The controls are easy to use, but more constrictive than they probably should be. Dodging gunfire can be a little hard, due to both the speed of your movement and the difficulty in telling where bullets are within the depth of the street. Otherwise, moving around, aiming, and shooting are all pretty straightforward and accurate. The B button controls the guns. Holding her down sprays the machine gun like a champ, double-tapping it unleashes a rocket. Switching between the guns is very clean, and there’s not the expected “tap for the rocket but get the machine gun” problem. The A button crouches and is only good for shooting the vicious dogs you’ll run across. Otherwise it just kinda makes you move slowly and get shot in the head. Double-tapping the A button makes you jump, which is equally underused.
Sound is pretty cool. The effects aren’t amazing, but mostly clear for the NES and well-placed. Guns sounds like guns, and you get the cute little pickup riff when you snag some drugs or bust a pusher. There are different themes for each level which sound nice and generally keep quietly to the background. They don’t get in the way, which is good. The digitized voices and screams are removed, of course, but the game doesn’t lack too much without them.

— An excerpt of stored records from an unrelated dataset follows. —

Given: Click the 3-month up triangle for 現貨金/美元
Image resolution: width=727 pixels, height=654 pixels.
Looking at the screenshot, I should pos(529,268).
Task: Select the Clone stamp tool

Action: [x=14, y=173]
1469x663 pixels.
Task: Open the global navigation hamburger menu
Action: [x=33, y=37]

NARC is primarily an arcade game, so your only real goal is getting the high score. There’s a definite end to the game, and a plot you can try and follow, but this is made difficult since most of the objectionable drug material and information on the bosses have been removed. It’s all still quite tongue-in-cheek, and the untouched majority of the game is still about picking up point bonuses and lighting up crowds of bad guys. You do get some variation here and there, mostly in the level-specific bad guys, and some optional destruction. A few levels have drug lab equipment scattered around that can be shattered for points, albeit in a less-satisfying manner than was featured in the arcades. There are also Ferrari-driving moments, where you take the NARC car and wreak havoc on the freeways. Maybe it’s me, but these sequences seemed forcibly shorter in the NES – i.e. I kept running into barriers every few feet instead of getting a real burst of speed. Could be masking a technical limitation, could be bad driving.

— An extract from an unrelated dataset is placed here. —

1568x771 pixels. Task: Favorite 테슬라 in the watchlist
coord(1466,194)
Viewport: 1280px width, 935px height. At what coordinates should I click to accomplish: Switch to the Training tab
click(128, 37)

NARC NES isn’t as impressive as its bigger counterpart, but that’s to be expected. At the very least, Williams would want to drive gamers back to the arcade, and it would make no sense to outshine that in the home version. But while the feeling of taking on hordes of bad guys, and the number within the hordes themselves, has been clearly diminished, the home version can still be rather fun. Two-player is great as well, and you and a friend can tear through the game pretty speedily while watching each other’s backs. It’s certainly worth playing through to the end, which you were quite unlikely to do in the arcade. The plot, as it is, starts to kick in once you get to the later stages and closer to Mr. Big. As a boss… well let’s just say he’s an arcade classic, and drug money can buy some pretty amazing things.
A fun arcade blaster. Worth playing through.
Great nostalgia, but can get boring by today’s standards.